Set problem: Rewrite these records as a numbered list, omitting any blank lines.

Input data:
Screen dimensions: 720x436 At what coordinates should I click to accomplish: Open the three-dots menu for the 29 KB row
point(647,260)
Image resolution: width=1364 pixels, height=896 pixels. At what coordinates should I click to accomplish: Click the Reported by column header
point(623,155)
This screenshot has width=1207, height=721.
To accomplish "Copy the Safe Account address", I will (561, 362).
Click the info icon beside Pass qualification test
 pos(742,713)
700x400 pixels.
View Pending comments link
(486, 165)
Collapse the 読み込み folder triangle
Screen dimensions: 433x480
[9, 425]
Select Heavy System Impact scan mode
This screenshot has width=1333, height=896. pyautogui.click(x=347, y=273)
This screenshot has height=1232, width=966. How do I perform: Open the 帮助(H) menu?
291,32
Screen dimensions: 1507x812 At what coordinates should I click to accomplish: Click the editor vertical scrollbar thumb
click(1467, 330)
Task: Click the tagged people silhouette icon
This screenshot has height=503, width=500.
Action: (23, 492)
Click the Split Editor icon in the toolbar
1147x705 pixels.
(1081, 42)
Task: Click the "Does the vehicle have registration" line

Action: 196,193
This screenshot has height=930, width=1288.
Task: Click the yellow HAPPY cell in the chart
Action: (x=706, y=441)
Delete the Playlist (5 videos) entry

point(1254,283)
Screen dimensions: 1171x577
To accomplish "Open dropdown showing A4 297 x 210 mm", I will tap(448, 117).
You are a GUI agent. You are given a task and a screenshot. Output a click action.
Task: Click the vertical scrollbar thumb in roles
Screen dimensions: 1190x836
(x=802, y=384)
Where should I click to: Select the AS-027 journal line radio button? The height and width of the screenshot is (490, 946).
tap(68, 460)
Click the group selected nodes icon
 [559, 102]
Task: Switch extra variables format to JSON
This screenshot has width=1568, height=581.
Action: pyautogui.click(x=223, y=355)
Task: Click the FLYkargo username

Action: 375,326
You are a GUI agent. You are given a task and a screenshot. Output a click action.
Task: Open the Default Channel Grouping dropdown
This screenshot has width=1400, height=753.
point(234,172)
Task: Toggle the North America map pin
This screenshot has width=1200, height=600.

Answer:
1. Screen dimensions: 720x436 At what coordinates should I click to accomplish: Open the three-dots menu for the 29 KB row
2. point(647,260)
3. Image resolution: width=1364 pixels, height=896 pixels. At what coordinates should I click to accomplish: Click the Reported by column header
4. point(623,155)
5. This screenshot has width=1207, height=721.
6. To accomplish "Copy the Safe Account address", I will (561, 362).
7. Click the info icon beside Pass qualification test
8.  pos(742,713)
9. 700x400 pixels.
10. View Pending comments link
11. (486, 165)
12. Collapse the 読み込み folder triangle
13. Screen dimensions: 433x480
14. [9, 425]
15. Select Heavy System Impact scan mode
16. This screenshot has width=1333, height=896. pyautogui.click(x=347, y=273)
17. This screenshot has height=1232, width=966. How do I perform: Open the 帮助(H) menu?
18. 291,32
19. Screen dimensions: 1507x812 At what coordinates should I click to accomplish: Click the editor vertical scrollbar thumb
20. click(1467, 330)
21. Task: Click the tagged people silhouette icon
22. This screenshot has height=503, width=500.
23. Action: (23, 492)
24. Click the Split Editor icon in the toolbar
25. 1147x705 pixels.
26. (1081, 42)
27. Task: Click the "Does the vehicle have registration" line
28. Action: 196,193
29. This screenshot has height=930, width=1288.
30. Task: Click the yellow HAPPY cell in the chart
31. Action: (x=706, y=441)
32. Delete the Playlist (5 videos) entry
33. point(1254,283)
34. Screen dimensions: 1171x577
35. To accomplish "Open dropdown showing A4 297 x 210 mm", I will tap(448, 117).
36. You are a GUI agent. You are given a task and a screenshot. Output a click action.
37. Task: Click the vertical scrollbar thumb in roles
38. Screen dimensions: 1190x836
39. (x=802, y=384)
40. Where should I click to: Select the AS-027 journal line radio button? The height and width of the screenshot is (490, 946).
41. tap(68, 460)
42. Click the group selected nodes icon
43.  [559, 102]
44. Task: Switch extra variables format to JSON
45. This screenshot has width=1568, height=581.
46. Action: pyautogui.click(x=223, y=355)
47. Task: Click the FLYkargo username
48. Action: 375,326
49. You are a GUI agent. You are given a task and a screenshot. Output a click action.
50. Task: Open the Default Channel Grouping dropdown
51. This screenshot has width=1400, height=753.
52. point(234,172)
53. Task: Toggle the North America map pin
54. This screenshot has width=1200, height=600.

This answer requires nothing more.